■ Work required
Render the rows below as a numbered list, leaving out the blank lines.

## start Material for this task

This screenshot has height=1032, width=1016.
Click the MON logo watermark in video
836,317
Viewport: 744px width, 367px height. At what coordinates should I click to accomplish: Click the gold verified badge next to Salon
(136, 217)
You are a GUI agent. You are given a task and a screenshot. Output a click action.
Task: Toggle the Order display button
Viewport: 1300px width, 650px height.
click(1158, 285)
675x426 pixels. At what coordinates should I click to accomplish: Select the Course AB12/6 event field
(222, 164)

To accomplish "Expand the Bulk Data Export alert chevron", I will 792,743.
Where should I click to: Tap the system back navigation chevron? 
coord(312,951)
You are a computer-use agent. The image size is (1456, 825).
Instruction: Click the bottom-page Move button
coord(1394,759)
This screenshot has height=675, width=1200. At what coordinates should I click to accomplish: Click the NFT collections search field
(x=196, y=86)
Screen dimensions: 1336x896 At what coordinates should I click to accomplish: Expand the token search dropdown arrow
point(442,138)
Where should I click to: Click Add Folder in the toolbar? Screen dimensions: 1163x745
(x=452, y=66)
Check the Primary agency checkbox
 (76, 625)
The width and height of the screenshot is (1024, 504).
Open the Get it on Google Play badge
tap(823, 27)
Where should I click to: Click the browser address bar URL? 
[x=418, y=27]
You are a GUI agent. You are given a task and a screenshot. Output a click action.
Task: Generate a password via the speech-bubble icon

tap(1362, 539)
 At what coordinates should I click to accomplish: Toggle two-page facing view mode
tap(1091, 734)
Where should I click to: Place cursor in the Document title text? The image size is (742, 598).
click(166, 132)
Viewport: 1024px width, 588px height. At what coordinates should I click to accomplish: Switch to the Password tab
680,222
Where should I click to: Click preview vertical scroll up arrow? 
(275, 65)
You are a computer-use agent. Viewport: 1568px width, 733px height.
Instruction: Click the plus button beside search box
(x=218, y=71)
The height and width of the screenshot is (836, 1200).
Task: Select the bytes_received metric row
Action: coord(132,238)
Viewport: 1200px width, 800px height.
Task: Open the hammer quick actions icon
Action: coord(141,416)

## end Material for this task

■ Answer for this exercise
1. This screenshot has height=1032, width=1016.
2. Click the MON logo watermark in video
3. 836,317
4. Viewport: 744px width, 367px height. At what coordinates should I click to accomplish: Click the gold verified badge next to Salon
5. (136, 217)
6. You are a GUI agent. You are given a task and a screenshot. Output a click action.
7. Task: Toggle the Order display button
8. Viewport: 1300px width, 650px height.
9. click(1158, 285)
10. 675x426 pixels. At what coordinates should I click to accomplish: Select the Course AB12/6 event field
11. (222, 164)
12. To accomplish "Expand the Bulk Data Export alert chevron", I will 792,743.
13. Where should I click to: Tap the system back navigation chevron? 
14. coord(312,951)
15. You are a computer-use agent. The image size is (1456, 825).
16. Instruction: Click the bottom-page Move button
17. coord(1394,759)
18. This screenshot has height=675, width=1200. At what coordinates should I click to accomplish: Click the NFT collections search field
19. (x=196, y=86)
20. Screen dimensions: 1336x896 At what coordinates should I click to accomplish: Expand the token search dropdown arrow
21. point(442,138)
22. Where should I click to: Click Add Folder in the toolbar? Screen dimensions: 1163x745
23. (x=452, y=66)
24. Check the Primary agency checkbox
25.  (76, 625)
26. The width and height of the screenshot is (1024, 504).
27. Open the Get it on Google Play badge
28. tap(823, 27)
29. Where should I click to: Click the browser address bar URL? 
30. [x=418, y=27]
31. You are a GUI agent. You are given a task and a screenshot. Output a click action.
32. Task: Generate a password via the speech-bubble icon
33. tap(1362, 539)
34.  At what coordinates should I click to accomplish: Toggle two-page facing view mode
35. tap(1091, 734)
36. Where should I click to: Place cursor in the Document title text? The image size is (742, 598).
37. click(166, 132)
38. Viewport: 1024px width, 588px height. At what coordinates should I click to accomplish: Switch to the Password tab
39. 680,222
40. Where should I click to: Click preview vertical scroll up arrow? 
41. (275, 65)
42. You are a computer-use agent. Viewport: 1568px width, 733px height.
43. Instruction: Click the plus button beside search box
44. (x=218, y=71)
45. The height and width of the screenshot is (836, 1200).
46. Task: Select the bytes_received metric row
47. Action: coord(132,238)
48. Viewport: 1200px width, 800px height.
49. Task: Open the hammer quick actions icon
50. Action: coord(141,416)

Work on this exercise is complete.